Fig. 2.

Epithelial HO-1 regulates leukocyte-epithelial crosstalk. a Model to examine epithelial-leukocyte interactions using polarized Caco-2 intestinal epithelial cells (IECs) in the upper chamber of a Transwell insert with THP-1 monocytes in the lower chamber, activated with Salmonella Typhimurium for 6 h (for mRNA) or 24 h (for protein). b–d Expression of IL-8, CCL20, and CXCL1 mRNA from Caco-2 IECs during co-culture with activated THP-1 cells. e IL-1β secretion from THP-1 cell supernatants after 24 h, as measured by ELISA. f IL-1 β secretion from THP-1 cells co-cultured with control shRNA- and HMOX1 shRNA-transduced Caco-2 IECs after 24 h.

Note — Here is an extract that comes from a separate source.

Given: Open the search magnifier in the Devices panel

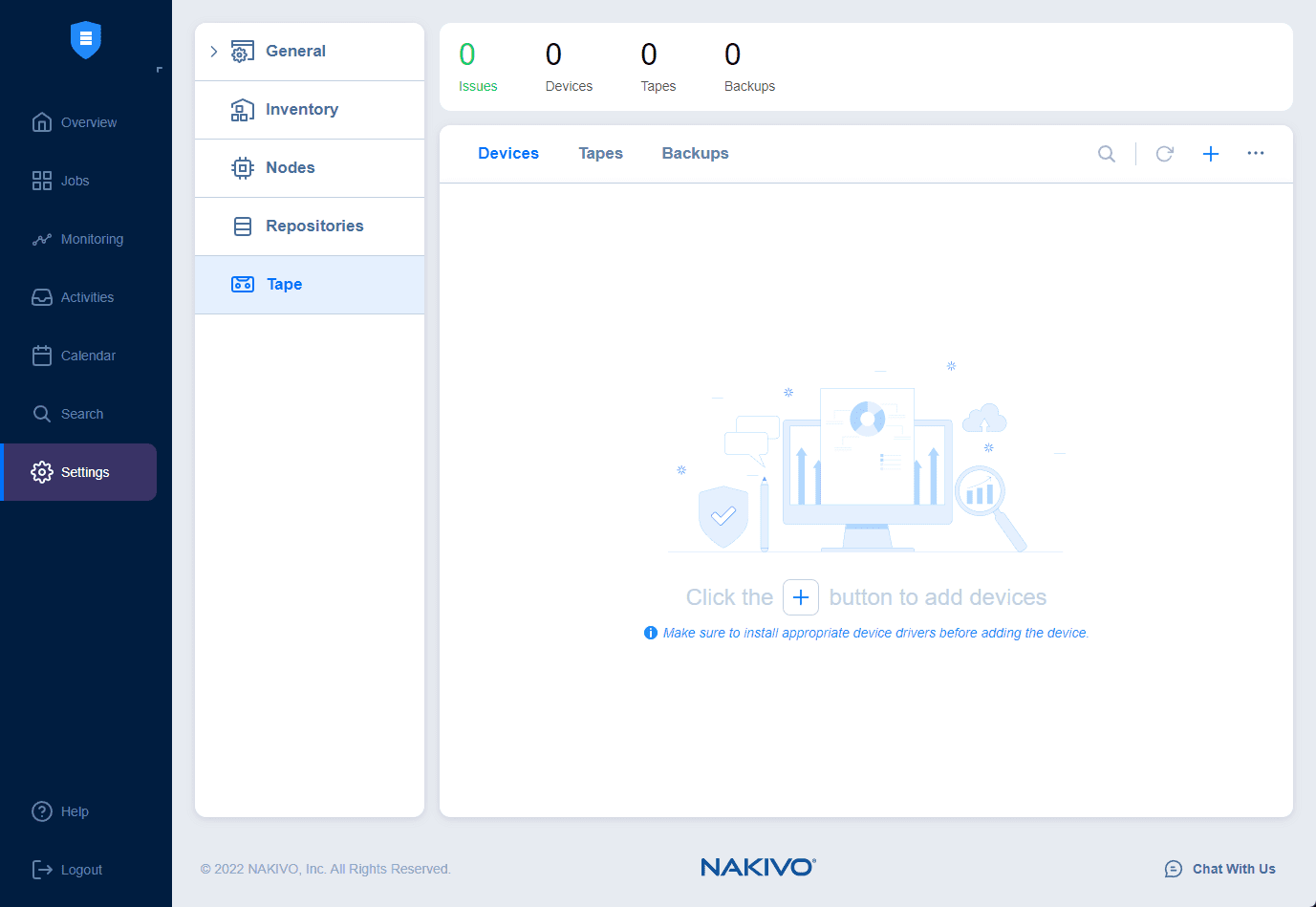Looking at the screenshot, I should [x=1107, y=153].
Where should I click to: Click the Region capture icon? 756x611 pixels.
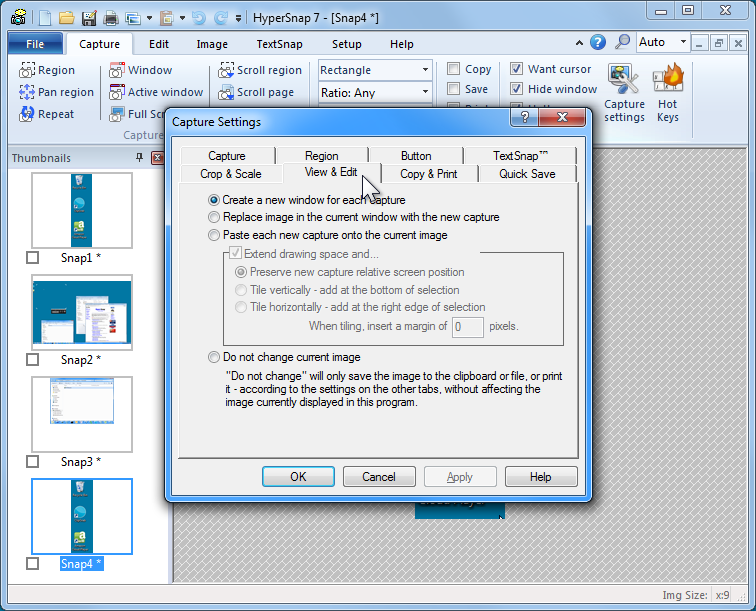[x=27, y=71]
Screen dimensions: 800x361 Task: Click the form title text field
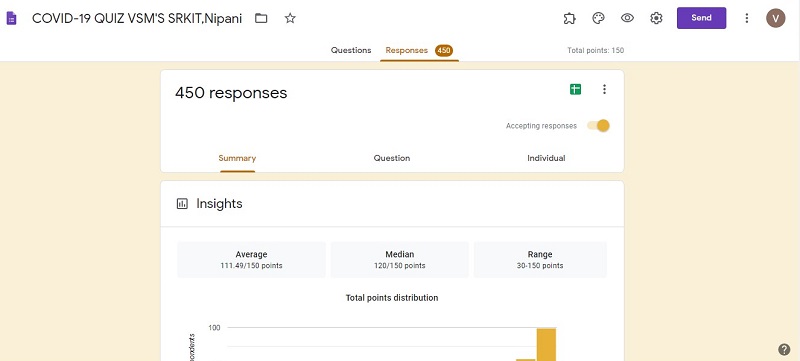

Data represent combined results from at least 3 independent experiments. g Model to examine physiologic bacterial-epithelial activation using polarized IECs in the upper chamber of a Transwell insert exposed to enteric bacteria in the presence (or absence) of leukocytes in the lower chamber, evaluating IEC chemokine expression. h Expression of IL-8 mRNA from Caco-2 IECs 6 h after exposure of the apical surface to pathogenic bacte ria in the presence or absence of THP-1 monocytes. Combined results from 3 independent experiments. * p < 0.05; *** p < 0.001; **** p < 0.0001.